Audio AI operations (direct-inference, NOT editor ops):

# Denoise / dereverberate speech

wonda audio enhance --model replicate-resemble-enhance --attach $MEDIA \

  --params '{"denoise":true,"chunkSeconds":10}' --wait -o enhanced.wav

# Split a track into voice and instrumental stems

wonda audio extract-voice --model replicate-demucs --attach $MEDIA \

  --wait -o vocals.wav

DO NOT use wonda edit video --operation enhanceAudio or --operation voiceExtractor — those paths are deprecated. They still work but emit a warning, and they route through the heavier editor_job pipeline for no functional reason.

Add animated captions to a video:

The animatedCaptions operation handles everything in one step — it extracts audio, transcribes for word-level timing, and renders animated word-by-word captions onto the video.

# Generate a video with speech audio

VID_JOB=$(wonda generate video --model seedance-2 --prompt "..." --duration 5 --aspect-ratio 9:16 --params '{"quality":"high"}' --wait --quiet)

VID_MEDIA=$(wonda jobs get inference $VID_JOB --jq '.outputs[0].media.mediaId')

# Add animated captions (single step)

wonda edit video --operation animatedCaptions --media $VID_MEDIA \

  --params '{"fontFamily":"TikTok Sans SemiCondensed","position":"bottom-center","sizePercent":80,"strokeWidth":2.5,"fontSizeScale":0.8,"highlightColor":"rgb(252, 61, 61)"}' \

  --wait -o final.mp4

The video's original audio is preserved.
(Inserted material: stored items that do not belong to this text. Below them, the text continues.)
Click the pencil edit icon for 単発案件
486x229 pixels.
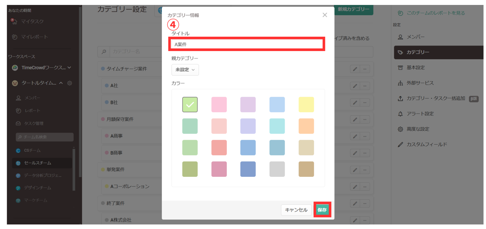tap(355, 170)
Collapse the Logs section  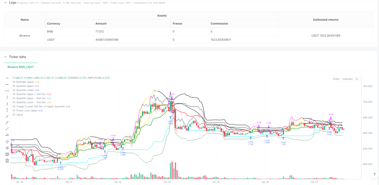point(6,3)
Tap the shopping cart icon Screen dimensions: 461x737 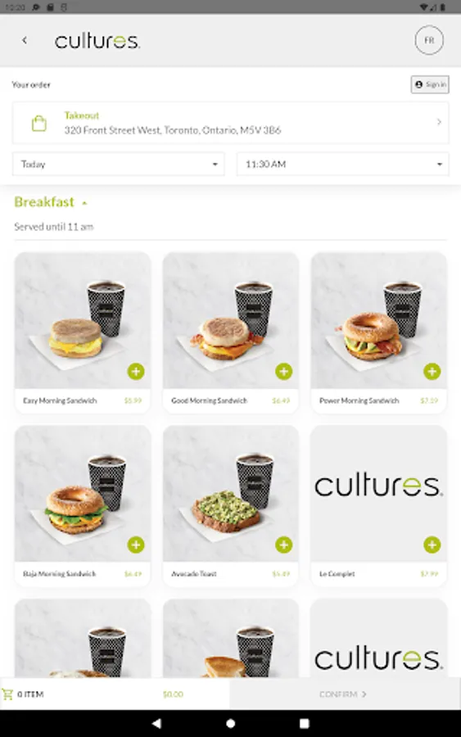tap(7, 694)
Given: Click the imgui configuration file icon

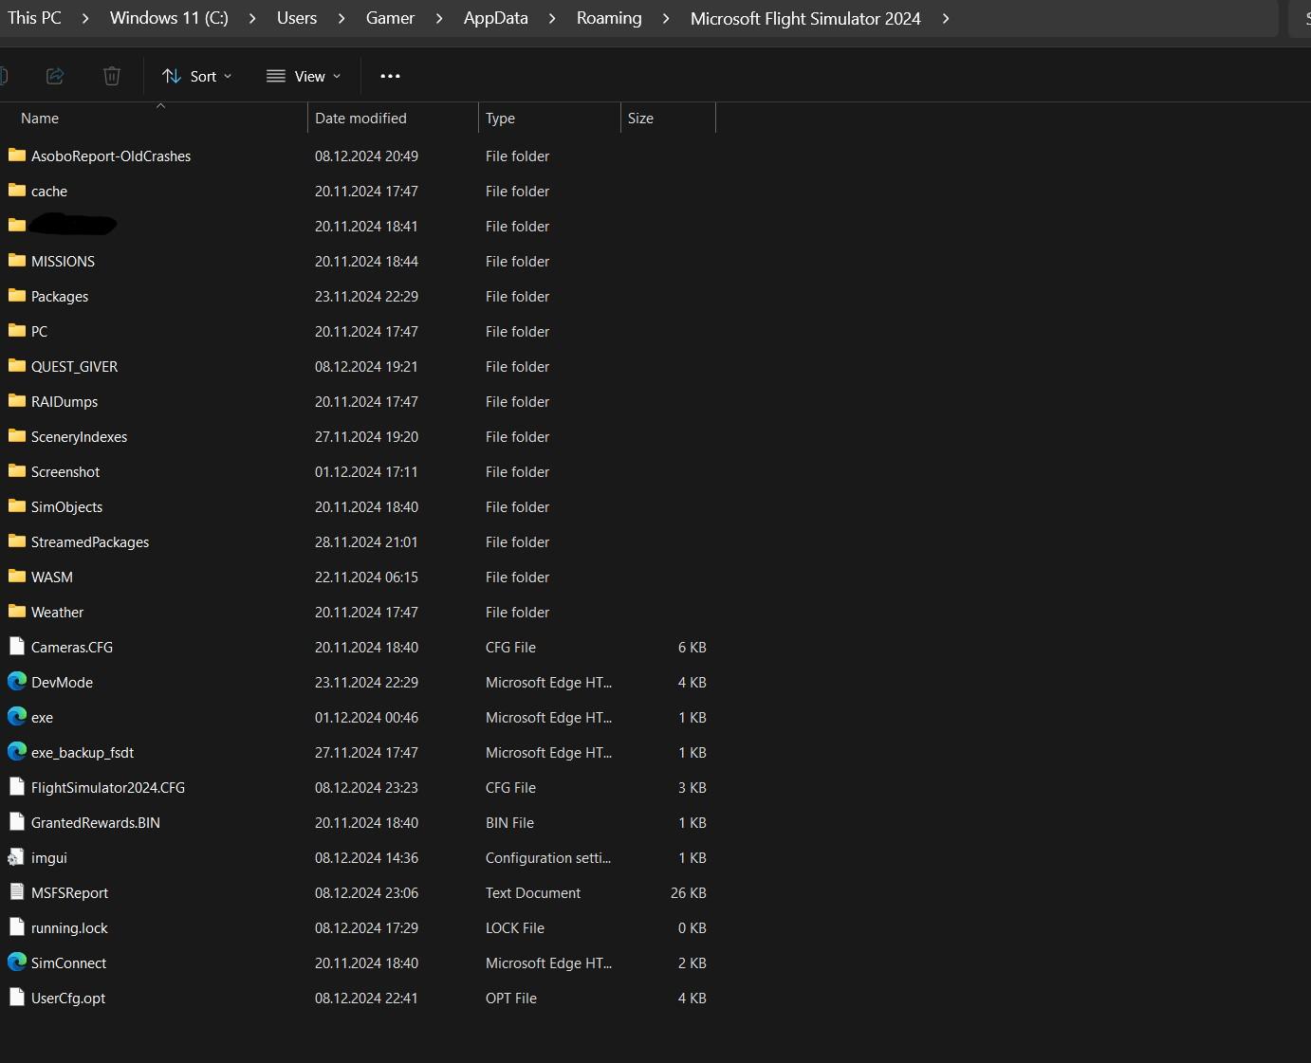Looking at the screenshot, I should 16,857.
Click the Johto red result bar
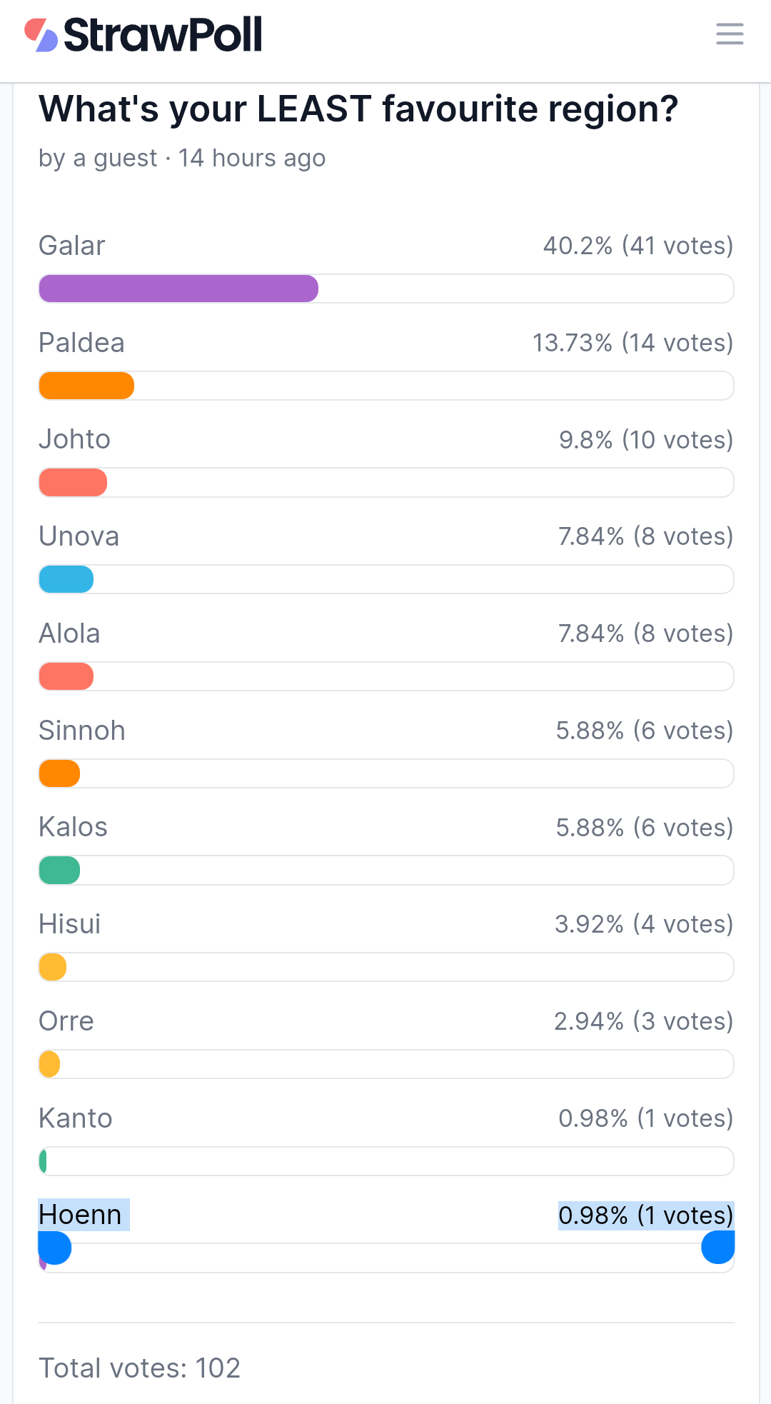The image size is (771, 1404). coord(73,483)
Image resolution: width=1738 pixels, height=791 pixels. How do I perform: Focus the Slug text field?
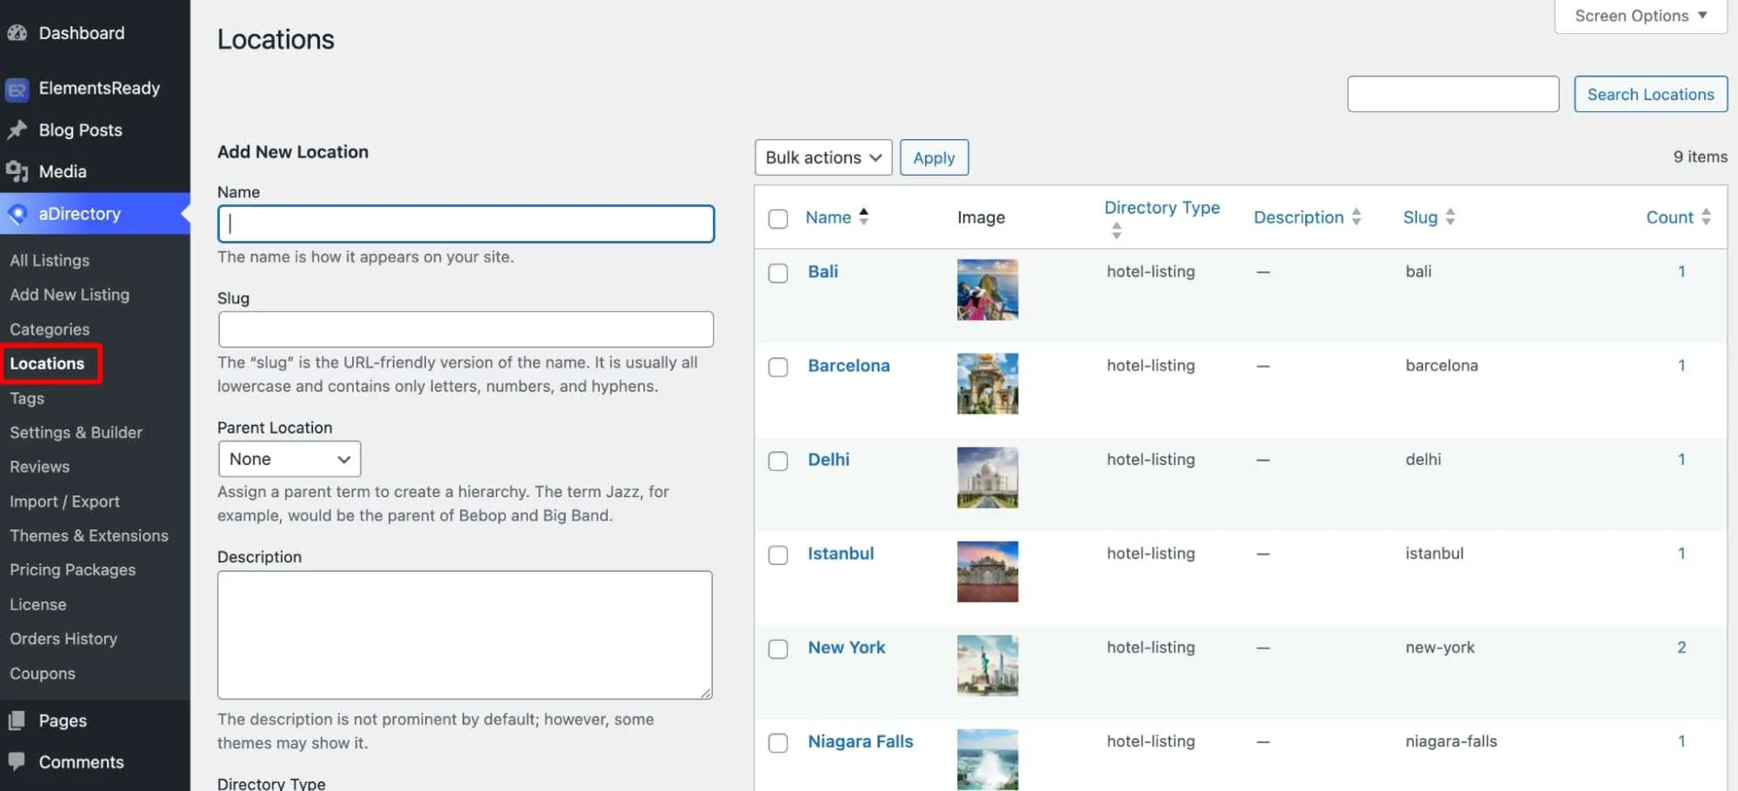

Do NOT replace the audio with TTS — Sora already generated the speech.

**Alternative engine: --captions-engine ffmpeg.**

Use when the user wants the typewriter look or an opaque/rounded chyron behind the active word. Plain brew install ffmpeg is enough. This path is CLI-only today (it does not go through editor_job, so credits are not charged for the render).

# progressive (default for ffmpeg engine) — cumulative reveal,

# optional rounded pill behind the active word via highlightColor.

wonda edit video --operation animatedCaptions \

  --captions-engine ffmpeg --captions-preset progressive \

  --media $VID_MEDIA \

  --caption-segments "$(echo "$STT_OUT" | jq -c '.outputs[] | select(.outputKey=="wordTimestamps") | .outputValue | map({text: .word, startS: .start})')" \

  --params '{"fontFamily":"TikTok Sans","textColor":"#FFFFFF","strokeColor":"#000000","strokeWidth":3,"fontSizeScale":1.1,"paddingBottom":25,"highlightColor":"#FF3D3D","backgroundBorderRadius":18}' \

  -o final.mp4

# typewriter — letters appear one at a time at constant interval (60ms/char)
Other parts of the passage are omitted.